»»

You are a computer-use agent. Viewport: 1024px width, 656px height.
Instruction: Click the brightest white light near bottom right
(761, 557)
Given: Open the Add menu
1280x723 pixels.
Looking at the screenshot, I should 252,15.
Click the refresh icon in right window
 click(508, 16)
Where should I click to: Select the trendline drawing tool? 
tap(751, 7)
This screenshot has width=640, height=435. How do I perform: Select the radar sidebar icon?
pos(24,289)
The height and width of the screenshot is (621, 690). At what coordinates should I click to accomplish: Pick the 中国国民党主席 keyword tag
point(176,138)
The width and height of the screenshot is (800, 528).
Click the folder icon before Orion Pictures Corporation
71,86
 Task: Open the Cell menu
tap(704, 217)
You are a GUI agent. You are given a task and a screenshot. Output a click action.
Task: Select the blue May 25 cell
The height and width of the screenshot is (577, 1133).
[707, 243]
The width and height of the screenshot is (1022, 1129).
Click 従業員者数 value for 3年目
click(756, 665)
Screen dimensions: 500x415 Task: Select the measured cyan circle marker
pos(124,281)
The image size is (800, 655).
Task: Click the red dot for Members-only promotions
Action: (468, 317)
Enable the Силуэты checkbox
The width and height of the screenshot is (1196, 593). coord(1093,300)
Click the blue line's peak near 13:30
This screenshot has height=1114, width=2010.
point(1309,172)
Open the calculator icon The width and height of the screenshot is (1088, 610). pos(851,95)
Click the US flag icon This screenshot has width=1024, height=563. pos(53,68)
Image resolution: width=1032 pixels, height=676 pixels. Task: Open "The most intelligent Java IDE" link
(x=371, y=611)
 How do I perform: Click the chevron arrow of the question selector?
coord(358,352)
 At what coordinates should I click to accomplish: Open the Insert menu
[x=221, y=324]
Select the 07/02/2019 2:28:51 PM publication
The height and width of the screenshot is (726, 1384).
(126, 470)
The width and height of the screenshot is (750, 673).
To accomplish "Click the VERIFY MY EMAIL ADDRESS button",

««

WORK REQUIRED: Please copy out each line of the material that holds the string "blue".

SOLUTION TO THE PROBLEM:
Task: Select the blue May 25 cell
Click the blue line's peak near 13:30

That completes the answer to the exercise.